I confess that...I have nothing much to say but feel like posting something so here are some random thoughts:

  • I had pizza Monday. It was yummy. I didn't feel at all guilty at first, but do now. And I know that's irrational and silly.
  • I am BEYOND tired of winter
  • I am afraid of horses. I was knocked over by one at day camp but I don't really know if that's when it started. I can see why people think they are beautiful but you won't get me near one without a fight. And I don't feel much need to get over the fear
  • I am worried about money right now. Recruiting is not a fun field when no one is hiring.
  • In a similar vein, my job is becoming more mentally challenging. I talk to so many people with strong resumes who have gotten laid off and are so down. And I can't help most of them.

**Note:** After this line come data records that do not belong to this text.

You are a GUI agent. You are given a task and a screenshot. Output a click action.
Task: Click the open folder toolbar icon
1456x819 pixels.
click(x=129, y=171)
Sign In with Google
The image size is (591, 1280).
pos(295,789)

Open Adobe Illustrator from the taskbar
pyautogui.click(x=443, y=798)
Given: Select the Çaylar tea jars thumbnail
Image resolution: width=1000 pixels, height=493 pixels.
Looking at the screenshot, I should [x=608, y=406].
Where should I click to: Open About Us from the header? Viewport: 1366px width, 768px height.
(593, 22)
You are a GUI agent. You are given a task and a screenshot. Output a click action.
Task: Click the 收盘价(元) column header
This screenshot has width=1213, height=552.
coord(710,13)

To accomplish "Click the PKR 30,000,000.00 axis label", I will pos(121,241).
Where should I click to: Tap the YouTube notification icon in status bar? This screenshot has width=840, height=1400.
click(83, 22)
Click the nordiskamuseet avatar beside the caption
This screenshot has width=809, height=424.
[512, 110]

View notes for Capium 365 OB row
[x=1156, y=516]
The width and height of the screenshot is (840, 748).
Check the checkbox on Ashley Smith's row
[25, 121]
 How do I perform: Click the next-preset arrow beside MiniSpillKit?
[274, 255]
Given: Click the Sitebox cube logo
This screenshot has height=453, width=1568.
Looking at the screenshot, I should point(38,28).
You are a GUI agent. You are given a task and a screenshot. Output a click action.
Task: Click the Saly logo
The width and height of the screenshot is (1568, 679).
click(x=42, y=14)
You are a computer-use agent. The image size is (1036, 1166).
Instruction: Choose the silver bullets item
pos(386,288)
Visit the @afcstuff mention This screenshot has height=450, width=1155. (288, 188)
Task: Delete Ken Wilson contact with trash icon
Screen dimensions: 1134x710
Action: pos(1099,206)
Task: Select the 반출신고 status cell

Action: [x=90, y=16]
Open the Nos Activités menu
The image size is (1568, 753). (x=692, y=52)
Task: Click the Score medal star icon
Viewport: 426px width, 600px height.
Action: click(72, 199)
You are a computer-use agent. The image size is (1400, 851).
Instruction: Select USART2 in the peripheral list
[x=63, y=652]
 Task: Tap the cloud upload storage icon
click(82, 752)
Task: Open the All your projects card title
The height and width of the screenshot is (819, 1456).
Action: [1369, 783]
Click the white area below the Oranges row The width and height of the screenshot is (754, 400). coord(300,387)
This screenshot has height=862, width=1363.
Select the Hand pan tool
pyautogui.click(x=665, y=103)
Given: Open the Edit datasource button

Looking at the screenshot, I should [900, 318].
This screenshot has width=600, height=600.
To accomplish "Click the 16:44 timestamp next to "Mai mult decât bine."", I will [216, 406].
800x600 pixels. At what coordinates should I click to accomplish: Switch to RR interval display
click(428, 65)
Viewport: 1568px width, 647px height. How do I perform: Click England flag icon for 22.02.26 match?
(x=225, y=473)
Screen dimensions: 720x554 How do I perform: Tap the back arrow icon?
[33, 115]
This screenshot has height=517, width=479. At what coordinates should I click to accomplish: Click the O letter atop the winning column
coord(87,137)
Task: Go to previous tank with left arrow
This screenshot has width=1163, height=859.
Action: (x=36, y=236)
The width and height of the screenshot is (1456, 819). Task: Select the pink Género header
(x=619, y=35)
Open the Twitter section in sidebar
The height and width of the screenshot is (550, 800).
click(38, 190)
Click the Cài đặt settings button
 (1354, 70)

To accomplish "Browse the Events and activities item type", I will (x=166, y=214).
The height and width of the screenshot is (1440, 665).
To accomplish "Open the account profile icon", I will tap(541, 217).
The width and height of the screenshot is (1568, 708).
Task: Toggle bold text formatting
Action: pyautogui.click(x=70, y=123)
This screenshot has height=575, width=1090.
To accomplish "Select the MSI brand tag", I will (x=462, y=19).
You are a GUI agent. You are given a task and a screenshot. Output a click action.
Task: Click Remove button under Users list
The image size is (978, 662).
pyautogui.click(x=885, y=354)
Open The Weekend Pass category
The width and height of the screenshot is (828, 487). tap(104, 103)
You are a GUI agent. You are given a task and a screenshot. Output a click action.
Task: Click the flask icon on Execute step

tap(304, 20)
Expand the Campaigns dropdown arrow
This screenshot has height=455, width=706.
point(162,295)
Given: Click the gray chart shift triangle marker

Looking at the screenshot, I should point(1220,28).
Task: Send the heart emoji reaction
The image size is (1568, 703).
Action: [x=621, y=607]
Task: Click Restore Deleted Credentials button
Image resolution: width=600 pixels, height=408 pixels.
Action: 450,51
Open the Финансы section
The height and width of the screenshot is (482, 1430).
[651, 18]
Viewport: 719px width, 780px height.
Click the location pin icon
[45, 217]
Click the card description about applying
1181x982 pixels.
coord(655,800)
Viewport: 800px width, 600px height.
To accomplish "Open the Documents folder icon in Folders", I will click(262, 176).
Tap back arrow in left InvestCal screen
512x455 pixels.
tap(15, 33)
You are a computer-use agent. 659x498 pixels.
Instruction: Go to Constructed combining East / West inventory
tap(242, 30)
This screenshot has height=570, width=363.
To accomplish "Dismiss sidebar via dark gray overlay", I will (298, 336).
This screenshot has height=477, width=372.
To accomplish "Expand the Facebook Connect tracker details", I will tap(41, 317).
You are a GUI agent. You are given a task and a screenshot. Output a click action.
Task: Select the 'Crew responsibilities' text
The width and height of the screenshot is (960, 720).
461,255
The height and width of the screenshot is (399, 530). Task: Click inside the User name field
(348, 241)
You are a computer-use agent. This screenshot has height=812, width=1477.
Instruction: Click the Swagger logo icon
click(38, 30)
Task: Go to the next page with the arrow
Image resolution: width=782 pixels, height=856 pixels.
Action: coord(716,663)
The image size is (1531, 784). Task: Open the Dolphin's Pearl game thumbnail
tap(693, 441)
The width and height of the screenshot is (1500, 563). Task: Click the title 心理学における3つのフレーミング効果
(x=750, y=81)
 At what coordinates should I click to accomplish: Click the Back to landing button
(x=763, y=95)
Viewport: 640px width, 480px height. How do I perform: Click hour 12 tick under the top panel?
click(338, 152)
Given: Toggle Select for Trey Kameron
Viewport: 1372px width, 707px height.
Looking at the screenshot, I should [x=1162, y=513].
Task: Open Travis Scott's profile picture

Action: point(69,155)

  • I am glad it'll be light when we leave work soon. Some days I get to my train stop at home 25 minutes before my van but I get nervous walking the route home in the dark. I do need some snow melting to happen before I can walk though.
  • It made my day yesterday when the van driver was 15 minutes early and rescued me from the freezing temps. She's usually a "right on time" type but sometimes she feels bad for me since she knows I'm there early.
  • I become a bigger fan of red wine with each passing year. I still never remember what bottles I loved, but I think my palate has gotten more discriminating and think that's kinda cool.
  • I have also grown to appreciate dark chocolate. Which is good....might as well have the type with some extra health benefits.
  • I have gotten a bit bolder as a result of my job and having to call up some pretty high-ranking folks sometimes. That's a good thing.
  • I'd like to write something. But don't know what. Probably not a full book, just some sort of "piece"....I know that is beyond vague. Maybe an essay about either the endo or my food issues.
  • When I am on hold and the music changes from one song to another, I expect the person to pick up.
  • I really have nothing to say. I didn't have anything to say to start with.